On ne sait pas, pour autant, à l’heure où nous écrivons, si la ville de Grenoble ou la Métropole s’engageront dans cette démarche. Le maire, Eric Piolle, a seulement écrit en janvier : « en plus d’impacter les populations les plus fragiles, la cession à un acteur à but lucratif aurait également des conséquences dramatiques pour les équipes du CHU déjà complètement pressurisées » (les populations dont ils parlent se retournant alors vers le CHU).

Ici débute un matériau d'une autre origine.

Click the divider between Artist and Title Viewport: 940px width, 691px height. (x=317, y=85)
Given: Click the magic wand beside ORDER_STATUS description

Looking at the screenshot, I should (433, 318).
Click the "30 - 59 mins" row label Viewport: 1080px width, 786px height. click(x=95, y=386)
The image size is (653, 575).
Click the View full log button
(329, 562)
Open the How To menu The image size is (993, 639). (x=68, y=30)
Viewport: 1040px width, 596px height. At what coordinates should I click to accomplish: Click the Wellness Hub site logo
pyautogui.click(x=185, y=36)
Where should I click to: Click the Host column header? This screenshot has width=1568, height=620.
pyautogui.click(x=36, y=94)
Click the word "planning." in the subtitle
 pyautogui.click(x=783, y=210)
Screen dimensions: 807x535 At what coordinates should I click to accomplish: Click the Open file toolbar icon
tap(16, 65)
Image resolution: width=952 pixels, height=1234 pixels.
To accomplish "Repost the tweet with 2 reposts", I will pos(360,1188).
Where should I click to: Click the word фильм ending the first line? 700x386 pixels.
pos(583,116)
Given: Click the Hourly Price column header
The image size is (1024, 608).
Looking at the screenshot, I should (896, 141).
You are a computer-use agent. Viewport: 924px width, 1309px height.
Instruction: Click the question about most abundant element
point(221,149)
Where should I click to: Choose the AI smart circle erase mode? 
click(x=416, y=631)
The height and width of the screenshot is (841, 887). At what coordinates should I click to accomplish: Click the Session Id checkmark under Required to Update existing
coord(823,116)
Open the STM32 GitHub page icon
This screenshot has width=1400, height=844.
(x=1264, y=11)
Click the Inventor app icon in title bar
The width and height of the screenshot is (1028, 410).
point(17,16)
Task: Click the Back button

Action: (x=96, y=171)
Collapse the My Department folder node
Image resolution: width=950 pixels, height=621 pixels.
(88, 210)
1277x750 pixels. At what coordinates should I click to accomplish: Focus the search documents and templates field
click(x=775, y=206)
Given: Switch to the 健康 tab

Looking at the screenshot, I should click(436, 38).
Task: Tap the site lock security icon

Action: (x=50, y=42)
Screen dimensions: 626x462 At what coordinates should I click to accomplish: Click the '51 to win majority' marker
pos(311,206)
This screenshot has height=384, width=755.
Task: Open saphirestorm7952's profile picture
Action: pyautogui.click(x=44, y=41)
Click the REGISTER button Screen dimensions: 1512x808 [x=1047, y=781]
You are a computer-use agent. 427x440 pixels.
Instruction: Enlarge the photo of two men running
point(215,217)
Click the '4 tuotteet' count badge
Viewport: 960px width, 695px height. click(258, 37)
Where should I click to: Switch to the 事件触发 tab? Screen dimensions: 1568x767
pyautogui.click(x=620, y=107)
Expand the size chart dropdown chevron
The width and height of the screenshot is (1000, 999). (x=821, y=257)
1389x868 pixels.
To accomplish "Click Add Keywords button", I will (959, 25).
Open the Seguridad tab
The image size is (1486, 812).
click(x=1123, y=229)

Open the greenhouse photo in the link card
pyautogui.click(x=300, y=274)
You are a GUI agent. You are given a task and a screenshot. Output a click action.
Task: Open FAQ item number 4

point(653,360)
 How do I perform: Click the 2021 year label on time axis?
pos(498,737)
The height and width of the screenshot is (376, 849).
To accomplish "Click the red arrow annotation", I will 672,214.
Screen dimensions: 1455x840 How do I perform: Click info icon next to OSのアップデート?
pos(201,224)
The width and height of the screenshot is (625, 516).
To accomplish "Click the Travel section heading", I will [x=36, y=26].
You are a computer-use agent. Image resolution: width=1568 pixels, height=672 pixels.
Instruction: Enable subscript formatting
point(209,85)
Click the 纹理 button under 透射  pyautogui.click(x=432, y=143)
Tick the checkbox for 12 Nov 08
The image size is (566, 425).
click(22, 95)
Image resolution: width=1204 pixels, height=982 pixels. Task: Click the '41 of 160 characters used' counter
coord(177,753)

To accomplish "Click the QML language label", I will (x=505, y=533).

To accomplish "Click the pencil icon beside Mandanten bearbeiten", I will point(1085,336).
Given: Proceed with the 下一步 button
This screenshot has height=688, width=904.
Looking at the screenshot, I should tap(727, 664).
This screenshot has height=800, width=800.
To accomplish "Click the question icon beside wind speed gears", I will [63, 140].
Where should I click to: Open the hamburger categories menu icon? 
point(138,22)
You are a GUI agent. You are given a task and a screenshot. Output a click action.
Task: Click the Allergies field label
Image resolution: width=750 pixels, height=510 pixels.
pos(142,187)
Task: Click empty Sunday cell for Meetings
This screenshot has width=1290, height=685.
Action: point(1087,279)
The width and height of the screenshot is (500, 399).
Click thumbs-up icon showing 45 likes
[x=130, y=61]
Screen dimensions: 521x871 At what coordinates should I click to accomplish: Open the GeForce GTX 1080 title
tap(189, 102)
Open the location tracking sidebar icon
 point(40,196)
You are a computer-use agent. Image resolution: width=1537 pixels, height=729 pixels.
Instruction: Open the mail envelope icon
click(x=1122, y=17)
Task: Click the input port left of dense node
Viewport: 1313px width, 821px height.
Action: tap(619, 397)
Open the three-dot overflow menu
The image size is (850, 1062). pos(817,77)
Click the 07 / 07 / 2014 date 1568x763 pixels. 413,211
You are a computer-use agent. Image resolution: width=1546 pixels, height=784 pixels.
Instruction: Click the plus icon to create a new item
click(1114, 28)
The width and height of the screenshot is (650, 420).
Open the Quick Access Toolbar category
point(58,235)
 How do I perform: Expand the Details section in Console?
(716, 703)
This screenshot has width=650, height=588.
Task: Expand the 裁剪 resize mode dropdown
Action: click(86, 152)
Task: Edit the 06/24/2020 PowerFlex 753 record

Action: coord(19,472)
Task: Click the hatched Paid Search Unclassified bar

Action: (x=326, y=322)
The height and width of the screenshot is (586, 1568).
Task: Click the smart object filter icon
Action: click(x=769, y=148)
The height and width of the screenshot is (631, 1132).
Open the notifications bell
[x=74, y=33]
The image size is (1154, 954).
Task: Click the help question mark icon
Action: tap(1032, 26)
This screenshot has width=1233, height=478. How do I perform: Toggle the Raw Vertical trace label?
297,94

Quoi qu’il en soit Adréa et les responsables de l’Union mutualiste gestionnaire ont déclaré qu’ils étudieront avec le plus grand soin toutes les propositions de reprise reçues (toutes sous le sceau de la confidentialité), qu’elles viennent du lucratif ou non, y compris la solution coopérative. Ils veilleront surtout à ce que « les éventuels candidats présentent une offre qui garantisse à la fois l’emploi, les conditions d’accueil des patients, la qualité et l’accessibilité de l’offre de soins et du plateau technique ».